Page excerpt:
....

Making the sub-letting of social homes a criminal offence unfairly singles out the sector, says Andrew Heywood
The great divide
‘I want everyone to know that our country’s social homes are going to those in genuine need, not providing a ‘nice little earner’ to someone who could afford to live elsewhere.’
It was in these trenchant terms that housing minister Grant Shapps announced that the government would consult on making sub-letting of social homes a criminal offence, with penalties of up to two years in prison and/or a £50,000 fine.
Few people would deny that social rented housing is a scarce resource. Nevertheless, the rhetoric of Mr Shapps has a certain populist ‘tough on crime’ ring to it, prompting the question whether this is really considered policymaking or the kind of gesture politics exemplified by Tony Blair’s ill-fated promise to march young thugs down to the nearest cashpoint for instant justice.
Estimates of the number of social rented homes currently sub-let vary widely from the 2010 Audit Commission figure of 50,000 to numbers as high as 160,000. Clearly, if these homes are being let outside any needs-based allocation system that is a problem that councils and housing associations should take very seriously. Nevertheless, is a designated criminal offence really appropriate?

....

Data lines:
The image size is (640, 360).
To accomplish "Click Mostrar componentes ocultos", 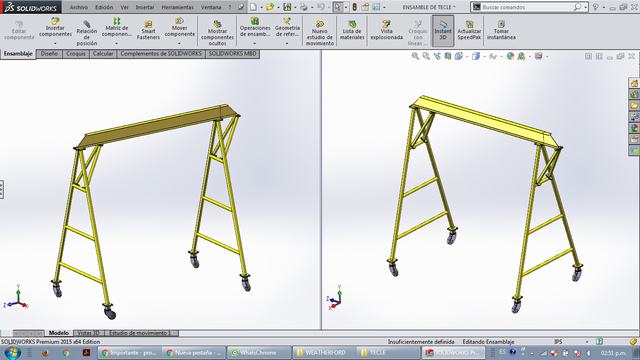I will [x=217, y=32].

....

To do:
1 – Rewrite the passage of the article on sub-letting social homes that begins at the words "Few people would" and ends after "offence really appropriate?", replacing "cashpoint" with "ATM".
2 – Extend the article on sub-letting social homes, picking up after its final sentence.

Results of the exercise:
1 –
Few people would deny that social rented housing is a scarce resource. Nevertheless, the rhetoric of Mr Shapps has a certain populist ‘tough on crime’ ring to it, prompting the question whether this is really considered policymaking or the kind of gesture politics exemplified by Tony Blair’s ill-fated promise to march young thugs down to the nearest ATM for instant justice.
Estimates of the number of social rented homes currently sub-let vary widely from the 2010 Audit Commission figure of 50,000 to numbers as high as 160,000. Clearly, if these homes are being let outside any needs-based allocation system that is a problem that councils and housing associations should take very seriously. Nevertheless, is a designated criminal offence really appropriate?

2 –
We should, after all, not forget that landlords are not actually losing revenue here. The issue is one of control over the property to ensure a rational system of allocation. Private tenants are normally prohibited from sub-letting but the average private landlord would probably hesitate to use the word ‘fraudster’ in respect of a tenant who sub-let their home unless the rent was not being paid.
The obvious rejoinder to the above is that homeowners and private tenants are not enjoying the benefit of a scarce public resource; it is a fair reply. Yet without condoning cynical sub-letting for profit, it is quite possible to envisage better reasons why some tenants might wish to maintain their right to their property while temporarily residing elsewhere and sub-letting. Such reasons might include a short-term job contract beyond commuting distance of their original home or chronic family problems requiring a protracted but not permanent residence elsewhere.
While breaking the terms of a tenancy to which one is a party cannot be justified by such situations, sub-letting as a response is at least understandable and scarcely criminal. Finally, driving a wedge between private tenants and social tenants in terms of the legal response of the landlord does, arguably, contribute further to the residualisation of the social rented sector.
Proper use of public resources is a legitimate goal. But policymaking with one eye on the opinion polls risks prejudicing that same goal. When these proposals do finally crystallise, we shall have to decide if we are pursuing a common sense means to an end or embarking on the long march to Mr Blair’s mythical cashpoint.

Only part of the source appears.